◆ Provided passage:
General, Women's History

Couple Beggars in Ireland

Within a context of relatively low levels of interference from Church and State, the urban lower classes often determined their own regulatory mechanisms for marriage that were shaped by their local contexts. In both Dublin and, in most Presbyterian Irish towns including Belfast, couple beggars were popular, and they offered a range of services, including marriage and divorce. Couple beggars were usually ministers (of a variety of denominations) that had been defrocked and made a living performing church rites for a fee that usually undercut that demanded by legitimate ministers. In addition, ministers from smaller sects, such as Dr Schulze in Dublin, who was variously known as the ‘German’ or ‘Dutch’ minister, and was minister of the Lutheran Church in Poolbeg Street, Dublin, might perform this service. Schulze was only licensed to marry his own congregation, but his registers show him to have married over 6,000 couples between 1806 and 1837. His surviving registers show him performing at least one marriage a day, and on some days as much as sixteen. From as early as the 1780s, the Catholic Church, both in Northern Ireland and in Dublin, was concerned with the number of irregular marriages performed by couple beggars and discussed ways of managing the phenomenon. Both the Armagh and Dublin Roman Catholic diocesans performed investigations into the state of the problem, which was of particular concern to the Irish Catholic Church as they still accepted irregular marriages as valid.

Yet, while priests were disturbed by this phenomenon, they failed to appreciate that it operated with some community regulation. Couple beggars were usually recognised members of the community, operating in particular areas of town. In Dublin, in the early nineteenth century, they included Rev Schulz and also James Woods of Smithfield. When Woods died, there was an announcement in the newspaper, and a few weeks later, the Rev Stennet or Stenson not only took on his business, but did so from the same address as Woods, with Mrs Jane Woods as his assistant. Mrs Woods testified in one bigamy case that Mr Stennet was her lodger. A year later, the Stennet-Woods partnership had broken up and Stennet, described in this instance as a clergyman in full orders, summoned Jane for ‘illegally detaining a door label bearing his name’, which he alleged was his property. During the court case, he described how he now operated his business from Brunswick Street, but Jane continued to carry on business passing off another man as the Rev Stennet to unsuspecting parties. Possibly the most interesting part of this exchange, however, is the way that Stennet used both the magistrate’s court and court journalist, who reported proceedings in the local paper, to both legitimise his operations and to advertise his change of address. Couple beggars also operated in Belfast and many other towns in Northern Ireland. This included the defrocked Catholic priest McCarey and the degraded clergyman Mr Todd in Belfast, another Catholic priest McArdle in Armagh, and a minister named Kelso in Lisburn.

◆ Tasks to complete:
1. According to the passage on couple beggars in Ireland, how many couples did Dr Schulze's registers show him marrying between 1806 and 1837?
2. List each couple beggar the passage on couple beggars in Ireland names as operating in Belfast or another town in Northern Ireland, with the town given for each.

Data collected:
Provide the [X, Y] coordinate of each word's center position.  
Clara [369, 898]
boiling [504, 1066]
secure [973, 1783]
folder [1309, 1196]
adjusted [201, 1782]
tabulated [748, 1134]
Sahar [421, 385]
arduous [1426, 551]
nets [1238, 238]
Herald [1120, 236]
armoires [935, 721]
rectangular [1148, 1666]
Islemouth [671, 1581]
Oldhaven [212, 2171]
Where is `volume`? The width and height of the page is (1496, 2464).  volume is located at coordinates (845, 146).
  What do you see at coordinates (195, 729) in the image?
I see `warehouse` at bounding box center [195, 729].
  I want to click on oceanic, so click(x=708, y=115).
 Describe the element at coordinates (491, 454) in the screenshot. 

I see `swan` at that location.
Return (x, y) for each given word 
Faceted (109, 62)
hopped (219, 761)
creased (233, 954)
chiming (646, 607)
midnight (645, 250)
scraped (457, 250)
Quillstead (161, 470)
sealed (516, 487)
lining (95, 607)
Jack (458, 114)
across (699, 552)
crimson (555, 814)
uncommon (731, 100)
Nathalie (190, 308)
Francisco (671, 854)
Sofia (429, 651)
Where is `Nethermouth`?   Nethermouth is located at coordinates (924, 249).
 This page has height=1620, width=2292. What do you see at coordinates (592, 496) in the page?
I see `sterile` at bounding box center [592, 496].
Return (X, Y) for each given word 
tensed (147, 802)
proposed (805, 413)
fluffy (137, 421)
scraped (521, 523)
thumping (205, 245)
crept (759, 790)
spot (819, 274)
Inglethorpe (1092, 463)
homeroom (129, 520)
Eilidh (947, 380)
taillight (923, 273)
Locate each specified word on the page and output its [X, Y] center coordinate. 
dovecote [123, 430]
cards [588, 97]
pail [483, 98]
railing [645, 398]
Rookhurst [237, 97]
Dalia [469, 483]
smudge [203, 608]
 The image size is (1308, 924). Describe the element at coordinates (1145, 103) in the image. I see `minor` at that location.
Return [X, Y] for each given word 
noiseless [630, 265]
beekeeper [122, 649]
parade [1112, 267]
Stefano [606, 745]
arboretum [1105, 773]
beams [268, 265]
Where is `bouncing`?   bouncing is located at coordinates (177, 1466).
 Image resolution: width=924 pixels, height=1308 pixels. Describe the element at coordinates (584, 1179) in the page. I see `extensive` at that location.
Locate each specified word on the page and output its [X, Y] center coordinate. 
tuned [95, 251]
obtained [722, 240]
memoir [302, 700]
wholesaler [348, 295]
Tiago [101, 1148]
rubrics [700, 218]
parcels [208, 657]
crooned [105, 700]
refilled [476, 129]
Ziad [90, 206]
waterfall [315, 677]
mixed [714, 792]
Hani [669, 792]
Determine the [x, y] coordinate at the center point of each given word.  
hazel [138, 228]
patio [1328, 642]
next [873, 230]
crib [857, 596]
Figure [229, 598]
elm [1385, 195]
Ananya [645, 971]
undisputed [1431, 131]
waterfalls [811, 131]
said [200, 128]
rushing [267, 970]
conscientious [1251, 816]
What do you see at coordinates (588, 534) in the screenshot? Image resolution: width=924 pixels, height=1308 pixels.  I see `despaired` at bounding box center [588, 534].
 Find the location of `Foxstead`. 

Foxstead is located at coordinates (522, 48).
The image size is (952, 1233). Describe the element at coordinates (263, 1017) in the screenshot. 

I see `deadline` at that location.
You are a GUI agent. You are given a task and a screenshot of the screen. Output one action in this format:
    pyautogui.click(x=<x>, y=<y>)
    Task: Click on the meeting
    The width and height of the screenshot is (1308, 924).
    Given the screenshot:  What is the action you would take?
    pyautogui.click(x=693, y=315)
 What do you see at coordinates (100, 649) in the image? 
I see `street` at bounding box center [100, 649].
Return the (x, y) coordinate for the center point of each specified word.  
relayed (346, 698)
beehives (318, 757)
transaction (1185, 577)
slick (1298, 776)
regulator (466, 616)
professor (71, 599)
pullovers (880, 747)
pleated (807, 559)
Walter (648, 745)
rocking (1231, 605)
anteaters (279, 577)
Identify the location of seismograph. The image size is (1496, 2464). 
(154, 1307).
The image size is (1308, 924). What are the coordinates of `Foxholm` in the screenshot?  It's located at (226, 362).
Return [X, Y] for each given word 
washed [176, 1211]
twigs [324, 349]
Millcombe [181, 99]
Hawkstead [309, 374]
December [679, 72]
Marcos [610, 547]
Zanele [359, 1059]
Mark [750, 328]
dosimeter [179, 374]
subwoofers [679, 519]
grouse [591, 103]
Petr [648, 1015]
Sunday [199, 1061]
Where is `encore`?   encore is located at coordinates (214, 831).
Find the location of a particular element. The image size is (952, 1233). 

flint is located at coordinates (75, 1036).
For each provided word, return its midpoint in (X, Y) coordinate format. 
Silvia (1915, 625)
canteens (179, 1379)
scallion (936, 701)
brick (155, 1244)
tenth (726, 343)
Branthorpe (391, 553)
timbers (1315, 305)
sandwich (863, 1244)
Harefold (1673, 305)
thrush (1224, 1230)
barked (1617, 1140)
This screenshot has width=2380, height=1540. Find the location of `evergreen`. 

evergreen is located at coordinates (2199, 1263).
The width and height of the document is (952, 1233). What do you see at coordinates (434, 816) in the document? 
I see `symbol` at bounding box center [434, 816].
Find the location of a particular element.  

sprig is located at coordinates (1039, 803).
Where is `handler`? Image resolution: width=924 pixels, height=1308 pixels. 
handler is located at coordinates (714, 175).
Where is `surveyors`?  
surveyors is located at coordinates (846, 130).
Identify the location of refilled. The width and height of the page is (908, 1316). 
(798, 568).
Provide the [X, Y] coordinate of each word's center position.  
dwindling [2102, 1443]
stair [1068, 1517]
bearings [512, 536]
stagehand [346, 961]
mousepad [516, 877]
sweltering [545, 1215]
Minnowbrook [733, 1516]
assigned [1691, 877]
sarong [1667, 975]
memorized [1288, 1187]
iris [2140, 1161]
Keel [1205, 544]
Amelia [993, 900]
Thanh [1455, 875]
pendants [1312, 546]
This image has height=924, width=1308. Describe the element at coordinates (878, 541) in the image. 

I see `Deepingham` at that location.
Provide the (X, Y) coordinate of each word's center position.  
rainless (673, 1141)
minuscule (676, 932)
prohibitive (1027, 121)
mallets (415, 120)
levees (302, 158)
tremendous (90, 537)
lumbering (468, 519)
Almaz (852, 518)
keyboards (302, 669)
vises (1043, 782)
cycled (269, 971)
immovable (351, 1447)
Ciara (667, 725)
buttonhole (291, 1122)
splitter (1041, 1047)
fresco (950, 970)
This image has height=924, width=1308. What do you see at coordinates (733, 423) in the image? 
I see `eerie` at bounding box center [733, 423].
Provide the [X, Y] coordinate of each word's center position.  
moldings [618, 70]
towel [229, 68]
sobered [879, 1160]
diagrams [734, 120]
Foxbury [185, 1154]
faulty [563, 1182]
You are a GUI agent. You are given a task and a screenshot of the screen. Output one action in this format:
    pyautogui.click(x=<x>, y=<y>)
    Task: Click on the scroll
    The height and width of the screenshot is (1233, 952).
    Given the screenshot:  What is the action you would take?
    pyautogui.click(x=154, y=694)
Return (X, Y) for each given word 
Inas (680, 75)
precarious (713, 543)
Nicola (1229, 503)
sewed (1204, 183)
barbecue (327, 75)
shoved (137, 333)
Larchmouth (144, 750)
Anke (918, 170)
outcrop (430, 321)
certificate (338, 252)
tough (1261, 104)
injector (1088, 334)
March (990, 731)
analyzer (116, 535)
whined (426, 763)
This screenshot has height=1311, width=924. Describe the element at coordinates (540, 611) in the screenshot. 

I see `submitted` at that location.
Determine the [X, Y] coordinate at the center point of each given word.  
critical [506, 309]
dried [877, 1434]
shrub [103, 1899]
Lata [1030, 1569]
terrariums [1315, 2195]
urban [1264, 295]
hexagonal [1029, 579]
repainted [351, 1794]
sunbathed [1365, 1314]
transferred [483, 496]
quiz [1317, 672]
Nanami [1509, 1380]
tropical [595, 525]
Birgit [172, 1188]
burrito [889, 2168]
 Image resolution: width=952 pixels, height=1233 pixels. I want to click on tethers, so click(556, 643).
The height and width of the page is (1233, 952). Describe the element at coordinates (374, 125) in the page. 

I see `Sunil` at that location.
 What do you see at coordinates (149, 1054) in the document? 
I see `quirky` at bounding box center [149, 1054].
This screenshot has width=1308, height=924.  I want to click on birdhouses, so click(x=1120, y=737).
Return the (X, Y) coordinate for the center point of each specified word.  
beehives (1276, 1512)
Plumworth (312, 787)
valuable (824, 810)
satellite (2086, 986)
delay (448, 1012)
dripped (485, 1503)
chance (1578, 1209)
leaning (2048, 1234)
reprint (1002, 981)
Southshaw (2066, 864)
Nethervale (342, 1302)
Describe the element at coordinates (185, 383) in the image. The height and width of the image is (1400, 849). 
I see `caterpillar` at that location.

◆ Answers provided:
1. Over 6,000 couples.

2.
McCarey, Belfast
Mr Todd, Belfast
McArdle, Armagh
Kelso, Lisburn